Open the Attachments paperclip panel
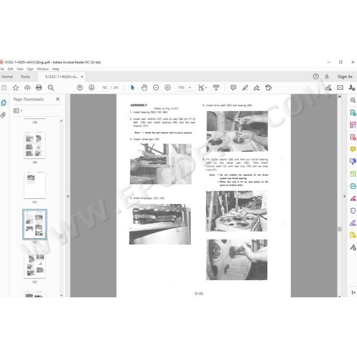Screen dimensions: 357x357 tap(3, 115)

★ ★ ★

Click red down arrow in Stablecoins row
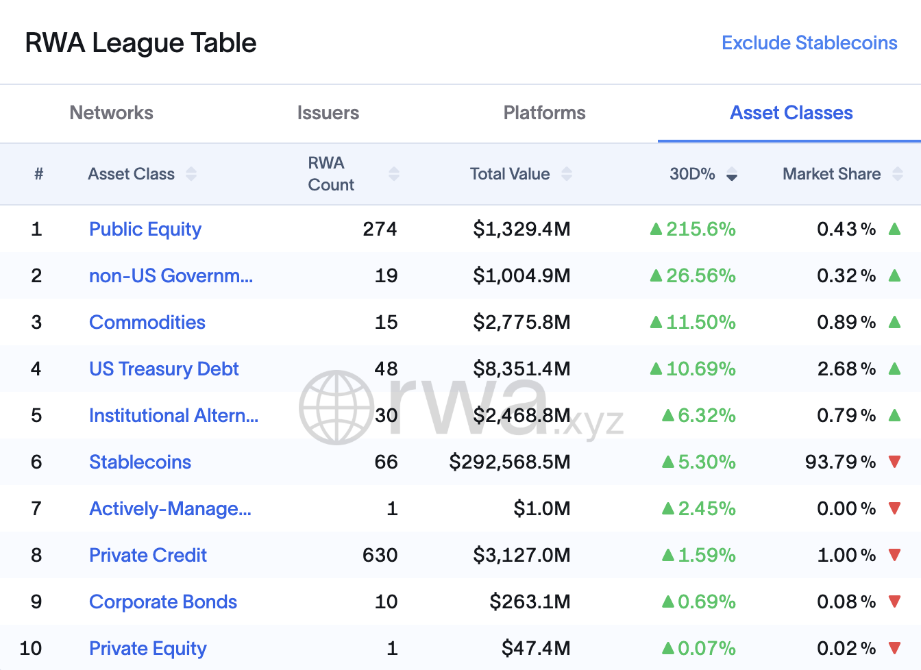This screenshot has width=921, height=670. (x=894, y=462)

★ ★ ★

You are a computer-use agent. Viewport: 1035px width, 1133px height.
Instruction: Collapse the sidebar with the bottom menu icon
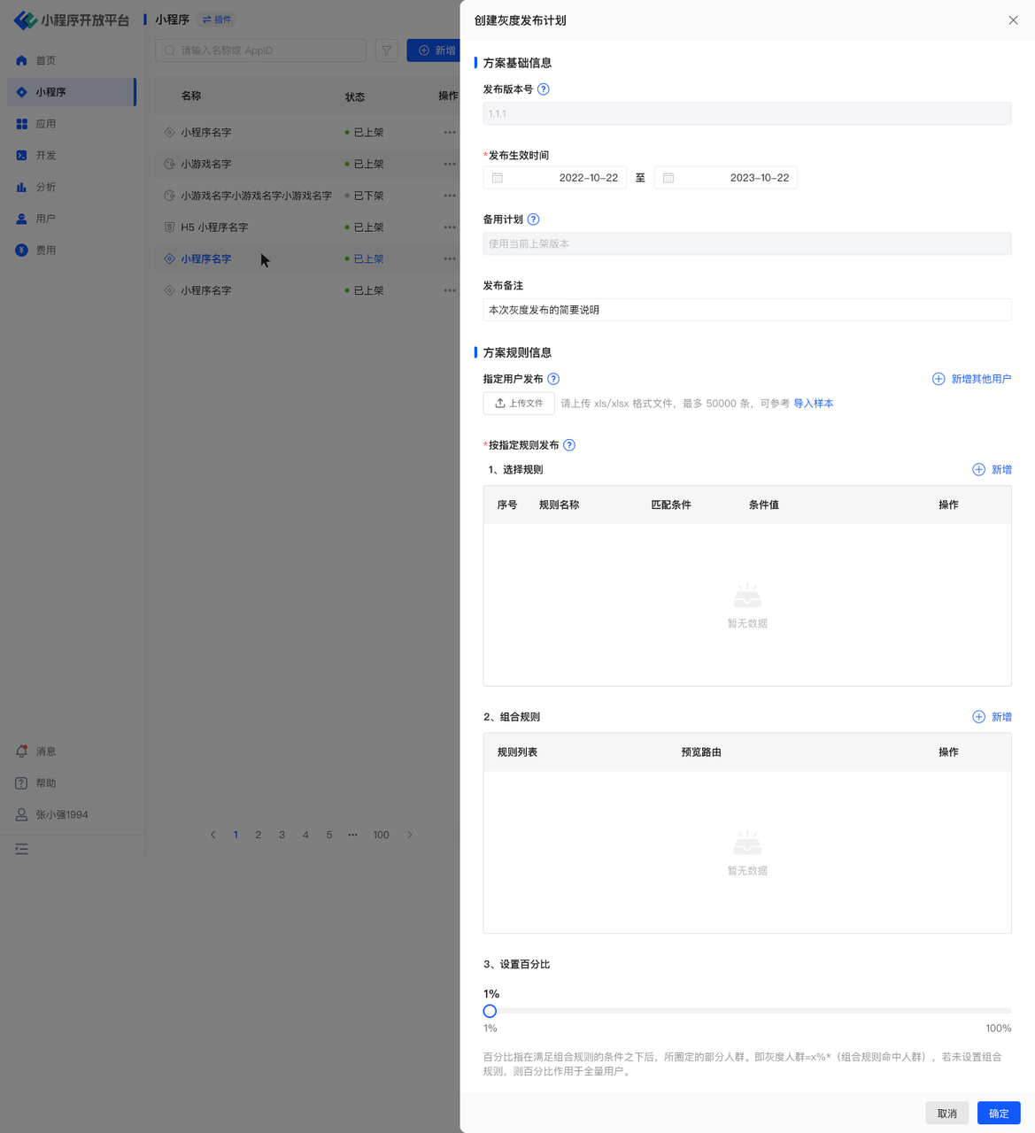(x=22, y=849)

★ ★ ★

▸ **TASK BRIEF**
Output the stretch of the data from the line that contains "You are a computer-use" through the line that contains "(x=22, y=849)" as a Markdown table with the columns "Row" and "Text", one line per row, skipping blank lines and leaving out the pictures.

▸ **ANSWER TO THIS EXERCISE**
| Row | Text |
|---|---|
| 1 | You are a computer-use agent. Viewport: 1035px width, 1133px height. |
| 2 | Instruction: Collapse the sidebar with the bottom menu icon |
| 3 | (x=22, y=849) |